The field of pharmacogenomics — using a patient’s genome to predict how well they will respond to medication — is a hot area of medicine today. But, almost all data used in these predictions comes from people of European decent. Minoli Perera, PharmD, PhD, wants to change that. She is a pioneer in the area of pharmacogenomics in African-Americans and has some new discoveries to share.
“Our genomics are based in Africa, and we’re really all African in our cores. And to really know about genomics, is really to know about the genomics of Africa.”— Minoli Perera, Pharm D, PhD Associate Professor of Pharmacology Principal Investigator for ACCOuNT (the African-American Cardiovascular Pharmacogenetics Consortium).
Africans are the oldest population on earth and that means people with African ancestry have more genetic variation than other ancestries, says Minoli Perera, PharmD, PhD. Yet, 96 percent of all genome-wide studies are in people of European ancestry.
Minoli Perera: “If you always look at European populations, you’re only looking at a small subset of that variation in the genome. There’s a bigger landscape to see in the African genome. I describe it a little bit like a bowl full of jelly beans … as we left Africa, each one of these little groups that left just kind of took a handful of those colorful jelly beans. So they have some of the things we find in Africa, but it’s never the full compendium of jelly beans. It’s always a subset.
As we went to Europe and Asia, we added our own colors into it, if you keep the analogy of jelly beans, but it was never what will you can find in Africa. And that’s the problem is that we continue to look at Europeans but there’s all the unique genetic variants in African-Americans that will never discover in European populations.”
Only looking at a small subset of the population can also create problems with the predictive tests we use to detect genetic predispositions.
Minoli Perera: “We know a lot about the genomes of Europeans. In one of my earlier papers we talked about a clotting disease where we actually have a clinically available genetic test where if you’re somebody who has deep vein leg clots, maybe a physician would suspect that you have a genetic predisposition and he could order right now a genetic test for you, and what I don’t think physicians think about is these two tests, one is called a Factor V Leiden, the other is a prothrombin genetic variant, they’re extremely rare in African-Americans, but African-American suffer from clotting in deep veins at a higher, a much higher proportion than Europeans.

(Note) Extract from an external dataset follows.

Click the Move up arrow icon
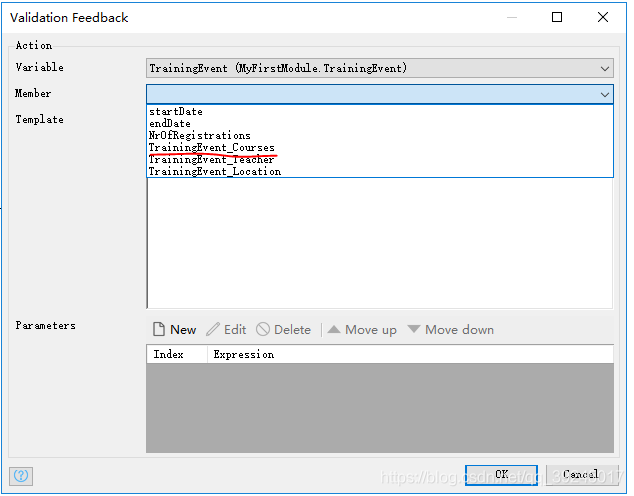 (x=334, y=330)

So, as an example, Serena Williams recently talked about that she had deep vein thrombosis, and she’s one of the best-trained athletes in the world and probably sees the best doctors in the world. But if they were to do that genetic test on her, it would come back as normal, what we think of it as negative, but it does not mean she does not carry genetic variants that are from her African-American background that would predispose her to that.”

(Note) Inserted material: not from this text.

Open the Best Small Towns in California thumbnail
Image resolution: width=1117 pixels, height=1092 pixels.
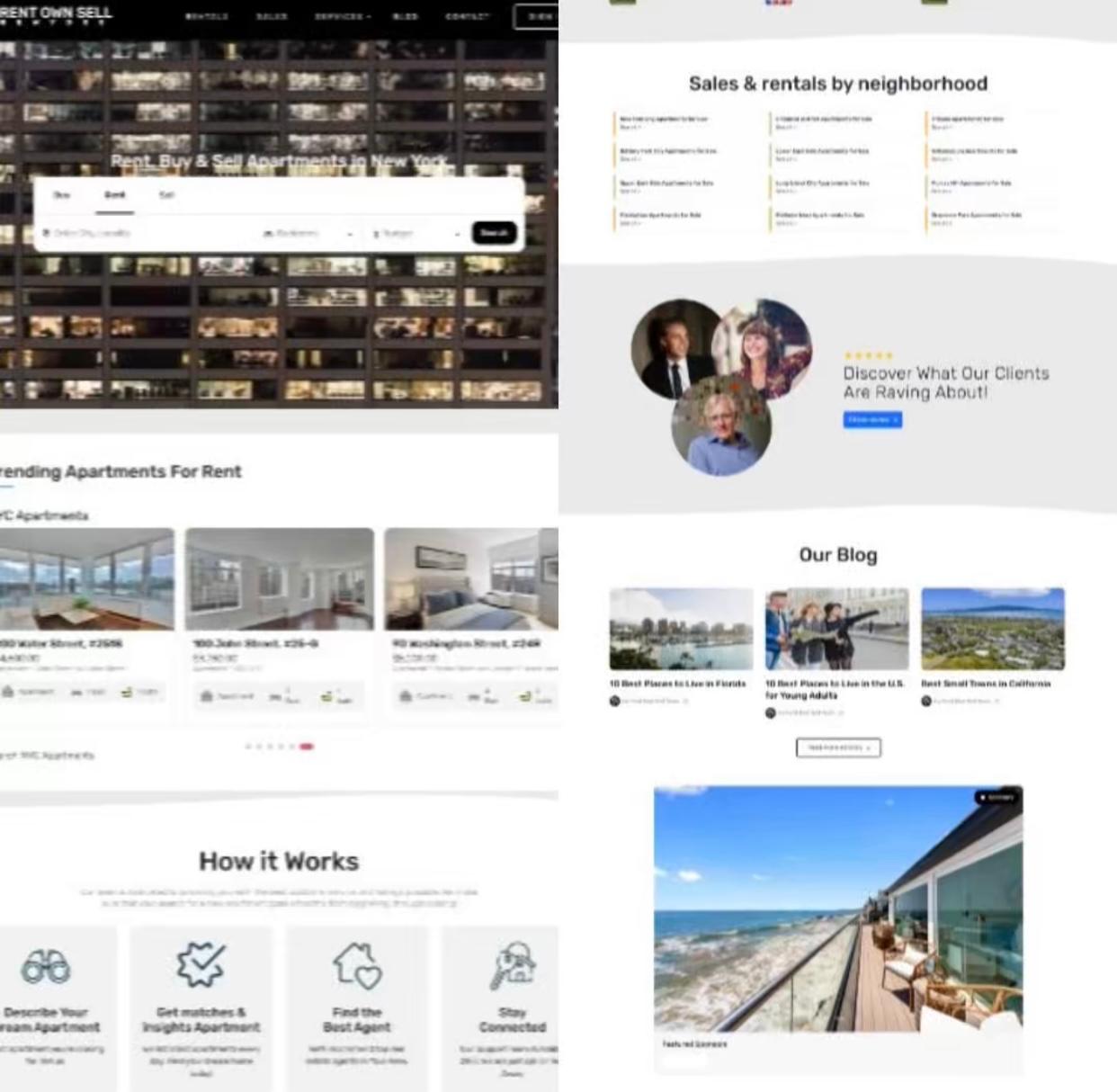992,629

In a recent Northwestern Medicine study, published in the Journal of the American Medical Association, Perera and her team discovered a group of gene mutations seen only in African-Americans and people of African-Americans ancestry that may contribute to an increased risk of serious bleeding while taking warfarin, a common anticoagulant drug.
Minoli Perera: “We saw that if you had the genetic variant, (we did this in an in vitro cell culture), you increase the expression of EPHA7, and that’s everything that’s in the JAMA paper, it is the explanation for that. Now, I think the big question is what does that mean? And I think that’s a much more complicated question … one hypothesis we have is lots of people may carry this variant. It’s not particularly rare for African-Americans.

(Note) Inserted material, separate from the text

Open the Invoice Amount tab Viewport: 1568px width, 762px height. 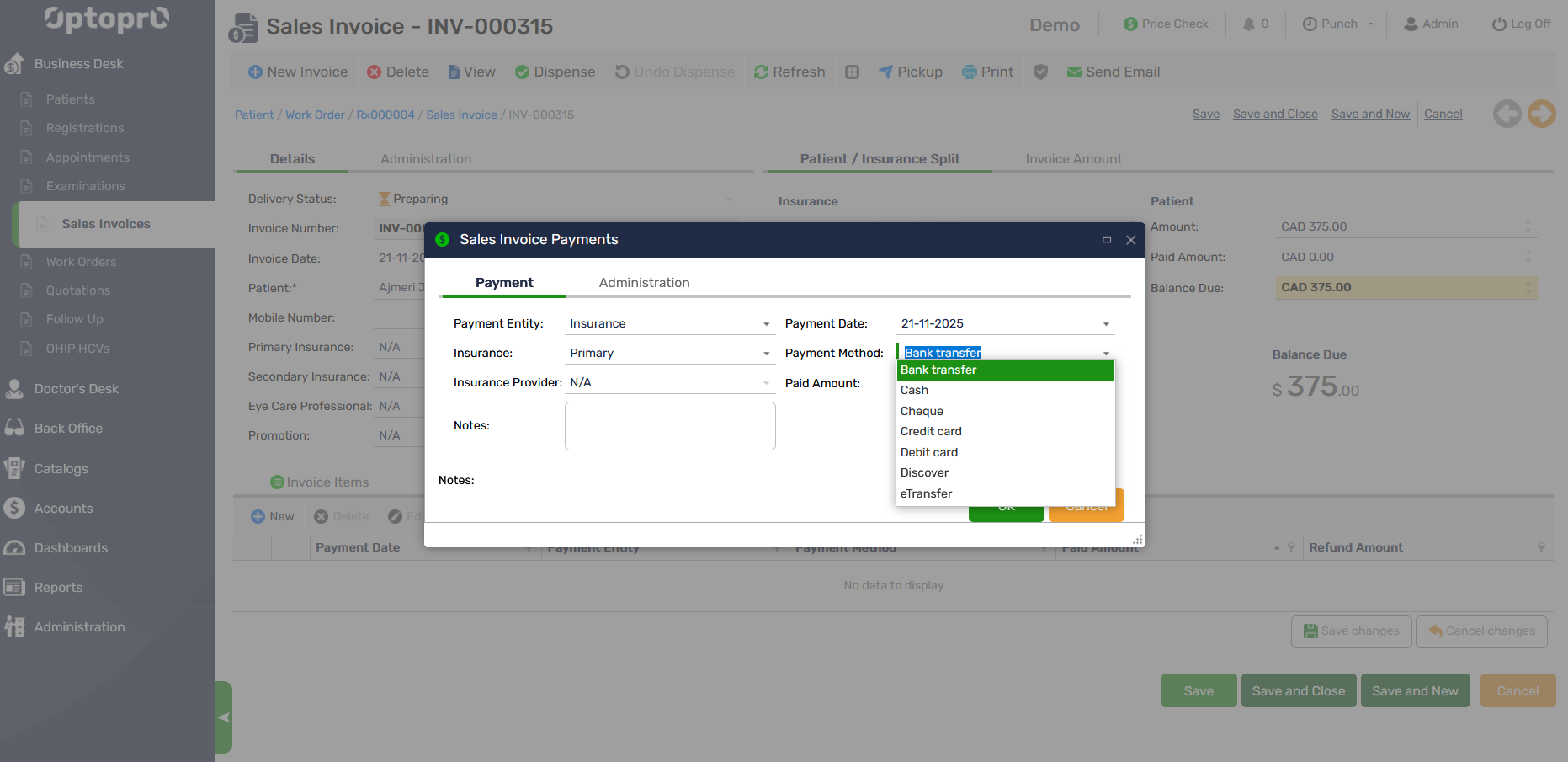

So, if you’re African-American you could carry it and live a completely normal life … it’s kind of like, you’re standing at the edge of the cliff and then the drug just pushes you right over, right? So, you might be perfectly fine until you’re on the drug.”
Read more about the study, herewhich was published in JAMA.
Minoli Perera in our opinion is an example of the potential of real life breakthroughs that can happen when we allow women and minorities to become educated and integrated into the STEM fields. We gain understanding from different perspectives that allow for better understandings and progress for us all.